With the White House preparing to add sexual orientation and gender identity to a 1965 executive order that bars discrimination by federal contractors, the question becomes how effective the US Department of Labor –– which will investigate complaints brought under the amended order –– is at handling discrimination complaints.
“Generally speaking, it tends to be successful,” said Lawrence Z. Lorber, senior counsel in the labor and employment practice at Seyfarth Shaw LLP, a law firm. “When I say successful, it tends to be in the more intensive investigations.”
The executive order covers an estimated 22 percent of the work force and is enforced by the Labor Department. Currently, the order bars discrimination based on race, color, religion, sex, national origin, disability, and veteran status.
Lorber was an assistant secretary in the Labor Department and headed that agency’s Office of Federal Contract Compliance Programs (OFCCP), which will likely investigate any complaints charging discrimination based on sexual orientation or gender identity.
The OFCCP has a memorandum of understanding with the Equal Employment Opportunity Commission (EEOC) that allows the OFCCP to send individual discrimination complaints there. Sexual orientation and gender identity are not protected classes in any federal statute. It is not clear that the EEOC could address such complaints, though a 2012 EEOC finding that a gender identity discrimination claim would be handled under provisions of the 1964 Civil Rights Act banning discrimination on the basis of sex may allow for flexibility there.
Asked if an employee at a federal contractor alleging sexual orientation or gender identity discrimination could be referred to the EEOC by the OFCCP, Lorber said, “I don’t believe so,” explaining that such a complaint is “not within the authority of the EEOC to investigate.”

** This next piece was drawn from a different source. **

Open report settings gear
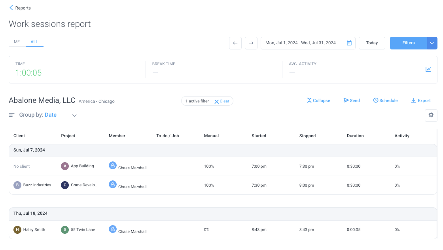Viewport: 443px width, 250px height. coord(431,115)
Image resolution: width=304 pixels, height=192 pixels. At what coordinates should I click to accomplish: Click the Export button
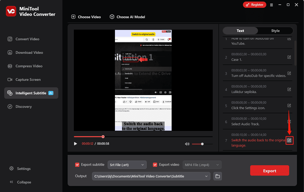[269, 170]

Allowing the EEOC to address such a complaint would be a “de facto enactment of [the Employment Non-Discrimination Act, or ENDA],” Lorber said. That legislation, which would ban discrimination based on sexual orientation and gender identity by all employers with 15 or more employees, passed the Senate last year and is pending in the House, where it is not expected to get a vote.

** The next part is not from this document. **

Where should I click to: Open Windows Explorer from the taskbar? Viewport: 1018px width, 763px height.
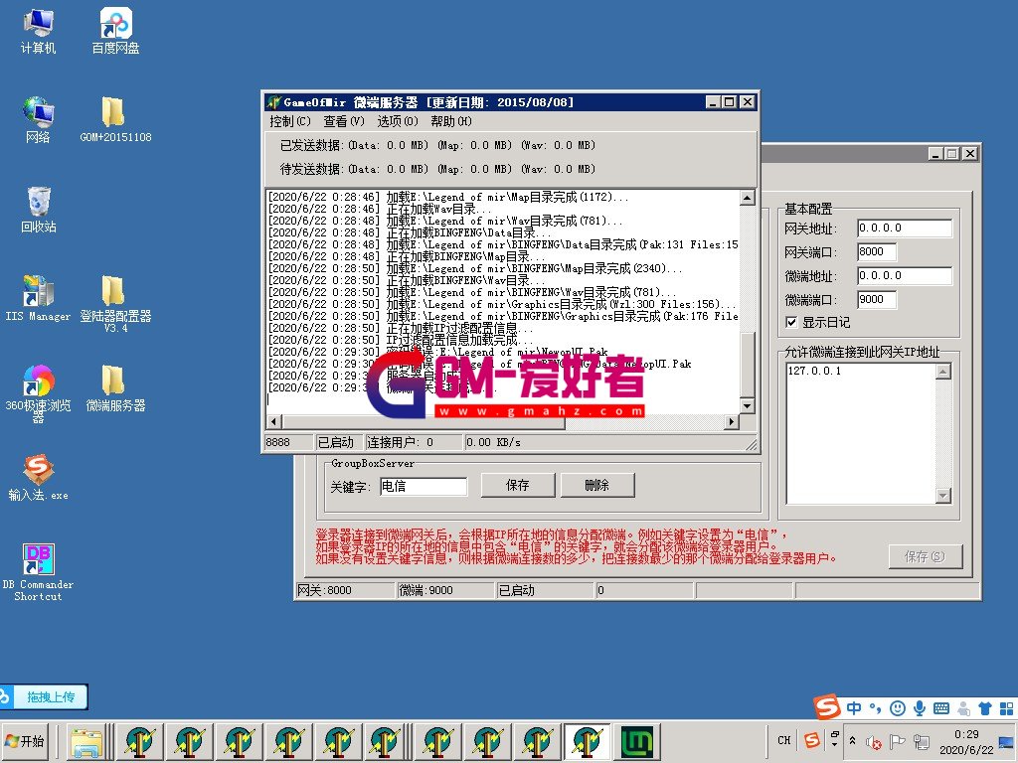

The OFCCP tends to investigate systemic compensation and discrimination issues at federal contractors.
“The agency generally focuses its attention on the more macro complaints,” Lorber said. Where a complaint represents a “systemic issue underlying the complaint,” the OFCCP is at its best, he said. “In that instance, it does very well,” according to Lorber.
The executive order does not allow an individual to sue an employer in federal court, making the Labor Department the likely sole arbiter of any complaints alleging discrimination based on sexual orientation or gender identity.
“There is no private right of action under the executive order,” Lorber said. “That’s an important fact to consider here.”
The Obama administration leaked the news of the proposed change to the 1965 executive order on June 16. LGBT groups, particularly Freedom to Work, have been demanding the amendment for years. While groups welcomed the news, there was also some caution in their views as they have yet to see the order’s language.
“The White House statement today is promising, and we look forward to seeing the details of the executive order,” Chad Griffin, the president of the Human Rights Campaign, said in a written statement.
The possibility that the order might include a religious exemption that would exempt too many employers has raised concerns for some advocates.
“It is now vitally important for all of us to insist that this executive order, when eventually signed by the president, does not include religious exemptions that would permit taxpayer dollars to be spent on discrimination,” Heather Cronk, co-director of GetEQUAL, said in a release.
Within hours of the White House signaling its intention to move forward on the executive order, Utah Republican Senator Orin Hatch told the Washington Blade that he would expect to see the same religious exemption that is included in the version of ENDA he voted for last year as part of the Obama order. That exemption has been criticized by many LGBT advocacy groups.